Dikutip dari Institut Statistik Unesco, literasi adalah kemampuan untuk mengidentifikasi, memahami, menafsirkan, mencipta, mengomunikasikan, dan berhitung, menggunakan materi cetak dan tertulis yang terkait dengan berbagai konteks. Literasi melibatkan pembelajaran berkelanjutan yang memungkinkan individu mencapai tujuan mereka, mengembangkan pengetahuan dan potensi mereka, serta berpartisipasi penuh dalam komunitas dan masyarakat luas.
Membaca Al-Qur`an adalah ibadah. Namun memahami maknanya, mentadabburinya, mengamalkannya, kemudian mendakwahkannya adalah wujud bahwa kita benar-benar meliterasi diri. Demikian juga ketika kita mempelajari sirah nabi kemudian memperoleh hikmah kemudian meneladani kisahnya.

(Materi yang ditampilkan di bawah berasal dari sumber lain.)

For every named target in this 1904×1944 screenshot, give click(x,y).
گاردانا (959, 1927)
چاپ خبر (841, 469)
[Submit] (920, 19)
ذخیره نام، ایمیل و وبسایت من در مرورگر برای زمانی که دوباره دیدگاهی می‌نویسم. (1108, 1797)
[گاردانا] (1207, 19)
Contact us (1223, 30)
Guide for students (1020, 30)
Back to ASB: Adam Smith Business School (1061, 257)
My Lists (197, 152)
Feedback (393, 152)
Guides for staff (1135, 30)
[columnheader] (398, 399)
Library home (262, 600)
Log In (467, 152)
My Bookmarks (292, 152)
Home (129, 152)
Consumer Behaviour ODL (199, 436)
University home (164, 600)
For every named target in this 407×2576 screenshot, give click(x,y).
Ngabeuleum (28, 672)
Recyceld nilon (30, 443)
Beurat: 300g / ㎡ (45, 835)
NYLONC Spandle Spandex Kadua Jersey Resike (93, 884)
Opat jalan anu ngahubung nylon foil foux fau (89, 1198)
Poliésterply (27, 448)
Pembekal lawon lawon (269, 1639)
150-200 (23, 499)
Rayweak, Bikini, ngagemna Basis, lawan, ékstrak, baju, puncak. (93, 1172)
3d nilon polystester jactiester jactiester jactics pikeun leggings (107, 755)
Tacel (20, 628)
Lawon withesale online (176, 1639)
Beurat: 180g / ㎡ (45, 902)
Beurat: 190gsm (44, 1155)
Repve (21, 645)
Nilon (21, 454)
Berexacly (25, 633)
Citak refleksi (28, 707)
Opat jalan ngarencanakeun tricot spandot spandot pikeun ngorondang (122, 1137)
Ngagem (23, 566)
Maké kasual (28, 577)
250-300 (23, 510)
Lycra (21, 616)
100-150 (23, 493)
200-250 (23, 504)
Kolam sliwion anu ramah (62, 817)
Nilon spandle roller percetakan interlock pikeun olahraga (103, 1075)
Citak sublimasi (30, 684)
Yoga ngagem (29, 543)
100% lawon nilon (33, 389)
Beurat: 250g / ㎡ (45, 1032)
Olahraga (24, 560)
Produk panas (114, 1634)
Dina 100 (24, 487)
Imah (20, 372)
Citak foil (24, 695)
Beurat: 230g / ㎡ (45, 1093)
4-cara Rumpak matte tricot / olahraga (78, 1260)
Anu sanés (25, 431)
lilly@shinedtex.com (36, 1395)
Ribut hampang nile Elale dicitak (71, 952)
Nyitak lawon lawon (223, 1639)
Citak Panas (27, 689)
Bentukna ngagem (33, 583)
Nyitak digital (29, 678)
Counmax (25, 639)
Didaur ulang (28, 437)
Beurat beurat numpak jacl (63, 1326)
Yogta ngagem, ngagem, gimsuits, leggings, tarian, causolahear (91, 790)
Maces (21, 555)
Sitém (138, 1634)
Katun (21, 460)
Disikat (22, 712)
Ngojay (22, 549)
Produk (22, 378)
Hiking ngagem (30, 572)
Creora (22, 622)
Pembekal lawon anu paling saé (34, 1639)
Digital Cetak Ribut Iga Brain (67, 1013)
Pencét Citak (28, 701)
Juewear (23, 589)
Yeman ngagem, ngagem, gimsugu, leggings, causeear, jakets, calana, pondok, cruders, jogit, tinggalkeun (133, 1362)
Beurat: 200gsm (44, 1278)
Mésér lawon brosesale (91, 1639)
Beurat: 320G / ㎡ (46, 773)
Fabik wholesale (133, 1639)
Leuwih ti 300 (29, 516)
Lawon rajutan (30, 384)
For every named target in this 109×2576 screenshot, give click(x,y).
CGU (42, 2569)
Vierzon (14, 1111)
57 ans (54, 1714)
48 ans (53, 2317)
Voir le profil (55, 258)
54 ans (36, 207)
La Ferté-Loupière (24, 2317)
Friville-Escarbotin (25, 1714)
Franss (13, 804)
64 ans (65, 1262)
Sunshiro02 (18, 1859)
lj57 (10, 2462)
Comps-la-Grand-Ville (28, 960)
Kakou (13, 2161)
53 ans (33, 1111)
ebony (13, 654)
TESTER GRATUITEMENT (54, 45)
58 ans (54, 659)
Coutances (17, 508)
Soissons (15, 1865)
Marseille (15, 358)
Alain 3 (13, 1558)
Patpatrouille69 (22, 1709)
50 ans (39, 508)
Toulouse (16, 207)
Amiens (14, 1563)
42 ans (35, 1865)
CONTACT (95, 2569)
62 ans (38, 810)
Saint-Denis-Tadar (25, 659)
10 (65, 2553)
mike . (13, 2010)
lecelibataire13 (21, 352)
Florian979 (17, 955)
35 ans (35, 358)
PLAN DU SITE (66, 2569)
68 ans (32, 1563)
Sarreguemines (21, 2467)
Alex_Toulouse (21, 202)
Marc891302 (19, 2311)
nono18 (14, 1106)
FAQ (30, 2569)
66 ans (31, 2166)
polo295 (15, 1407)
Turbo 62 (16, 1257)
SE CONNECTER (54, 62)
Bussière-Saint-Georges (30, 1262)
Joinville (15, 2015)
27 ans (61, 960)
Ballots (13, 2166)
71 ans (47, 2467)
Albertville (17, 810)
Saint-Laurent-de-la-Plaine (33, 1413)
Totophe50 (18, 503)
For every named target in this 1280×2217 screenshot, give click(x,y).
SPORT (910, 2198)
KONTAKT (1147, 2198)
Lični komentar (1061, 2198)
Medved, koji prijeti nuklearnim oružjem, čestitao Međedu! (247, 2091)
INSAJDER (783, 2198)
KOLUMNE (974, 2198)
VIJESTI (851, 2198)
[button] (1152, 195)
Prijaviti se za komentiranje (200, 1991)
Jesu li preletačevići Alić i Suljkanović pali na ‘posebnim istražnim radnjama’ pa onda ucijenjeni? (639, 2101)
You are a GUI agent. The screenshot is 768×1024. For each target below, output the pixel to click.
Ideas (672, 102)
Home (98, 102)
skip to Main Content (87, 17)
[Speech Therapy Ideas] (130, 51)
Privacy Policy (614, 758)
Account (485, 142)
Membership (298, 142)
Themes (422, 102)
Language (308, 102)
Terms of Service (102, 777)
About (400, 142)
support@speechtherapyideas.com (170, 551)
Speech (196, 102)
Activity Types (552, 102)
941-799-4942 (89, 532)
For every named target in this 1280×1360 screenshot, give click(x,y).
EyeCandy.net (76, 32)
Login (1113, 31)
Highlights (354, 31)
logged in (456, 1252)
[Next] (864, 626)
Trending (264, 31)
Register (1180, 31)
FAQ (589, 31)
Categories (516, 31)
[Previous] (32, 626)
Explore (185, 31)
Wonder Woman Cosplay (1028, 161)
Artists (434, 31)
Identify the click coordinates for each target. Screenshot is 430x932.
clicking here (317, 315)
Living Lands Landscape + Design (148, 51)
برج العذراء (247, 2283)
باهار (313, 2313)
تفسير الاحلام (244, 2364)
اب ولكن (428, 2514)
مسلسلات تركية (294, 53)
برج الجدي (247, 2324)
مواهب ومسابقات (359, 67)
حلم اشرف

Dalam Surah Al-Mulk ayat 2 disebutkan, manusia diuji untuk dapat dilihat siapa yang paling baik amalnya. Tanpa ilmu, amal dapat tak terarah bahkan tak sesuai yang diajarkan Rasulullah. Alih-alih, amal-amal yang dilandasi oleh ilmu dan keikhlasan akan jauh lebih memudahkan untuk memperoleh ridho Allah.
Literasi bisa dimulai dari membaca buku-buku yang ringan, dari topik yang kita sukai. Dalam beberapa saat, membaca akan terasa seperti kebutuhan. Topik yang dicari berubah menjadi topik yang dibutuhkan, yang mampu mengubah seseorang, yang mampu membantu diri mencapai tujuan—tujuan hidup atau tujuan dari membaca itu sendiri—.